SOBRE A TAREFA - Escreva a continuação do texto sobre a construção de cisternas em Riacho das Almas, começando logo após a última frase apresentada.

TEXTO CITADO -
____________________
07.06.2023

Estudante Beacon relata experiência construindo cisternas para ajudar famílias no sertão de Pernambuco

A viagem dos alunos do ensino médio da Beacon School para a comunidade de Riacho das Almas, no sertão de Pernambuco, finalizou com a construção de três cisternas para a captação de água para famílias da comunidade de Riacho das Almas, nas proximidades de Caruaru. A verba para tornar este projeto uma realidade foi conseguida através de doações de famílias. Agradecemos às famílias pelo apoio e parabenizamos os estudantes que se engajaram nessa iniciativa.

Abaixo, compartilhamos o relato emocionante da aluna Luiza Chammas De Carvalho, que esteve em Riacho das Almas por uma semana e pode ver de perto o impacto que as cirtenas geram na vida da comunidade.
____________________
LISTAGEM -
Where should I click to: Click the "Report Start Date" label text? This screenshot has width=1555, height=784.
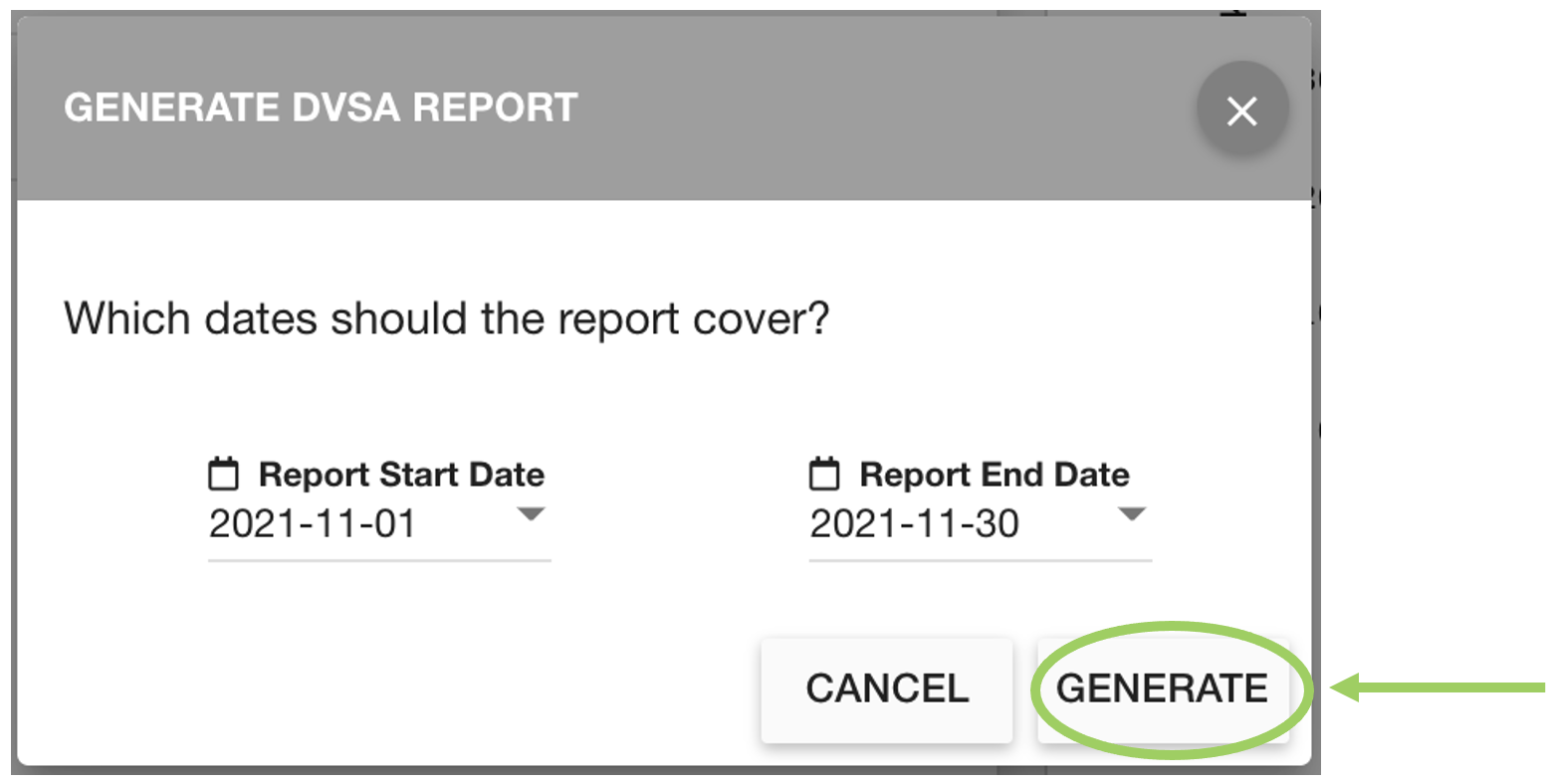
____________________
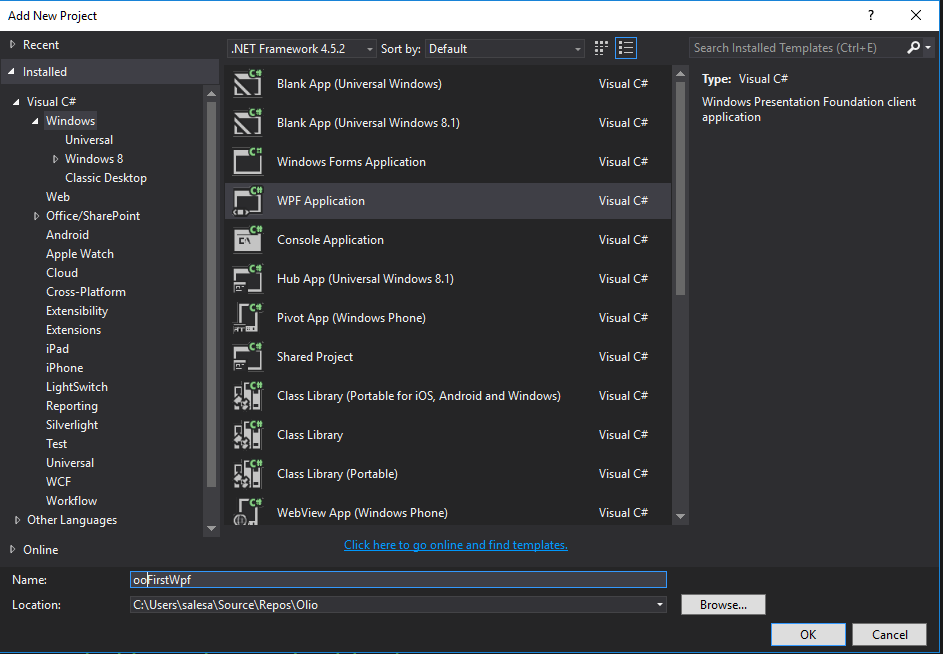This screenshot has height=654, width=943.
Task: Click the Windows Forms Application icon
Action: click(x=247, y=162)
____________________
RESPOSTA DO EXERCÍCIO -
Riacho das Almas
por Luiza Chammas De Carvalho

A viagem para o sertão nordestino mudou a minha vida de muitas mais maneiras além do que eu esperava. Eu cheguei em Caruaru com medo do que eu ia encontrar e receosa sobre muitos fatores. Eu nunca tinha construído uma cisterna e nunca tinha tido contato com uma parcela da sociedade tão carente – carente em inúmeros sentidos, mas certamente não carente na felicidade. 

Embarquei na viagem esperando poder fazer a diferença e no dia em que fomos introduzidos ao roteiro, fiquei pouco entusiasmada – o propósito da viagem era o de fazer algo que eu nunca tinha feito na vida. Tentei colocar isso para trás e seguir entusiasmada com a ideia da possibilidade da mudança na vida de alguém.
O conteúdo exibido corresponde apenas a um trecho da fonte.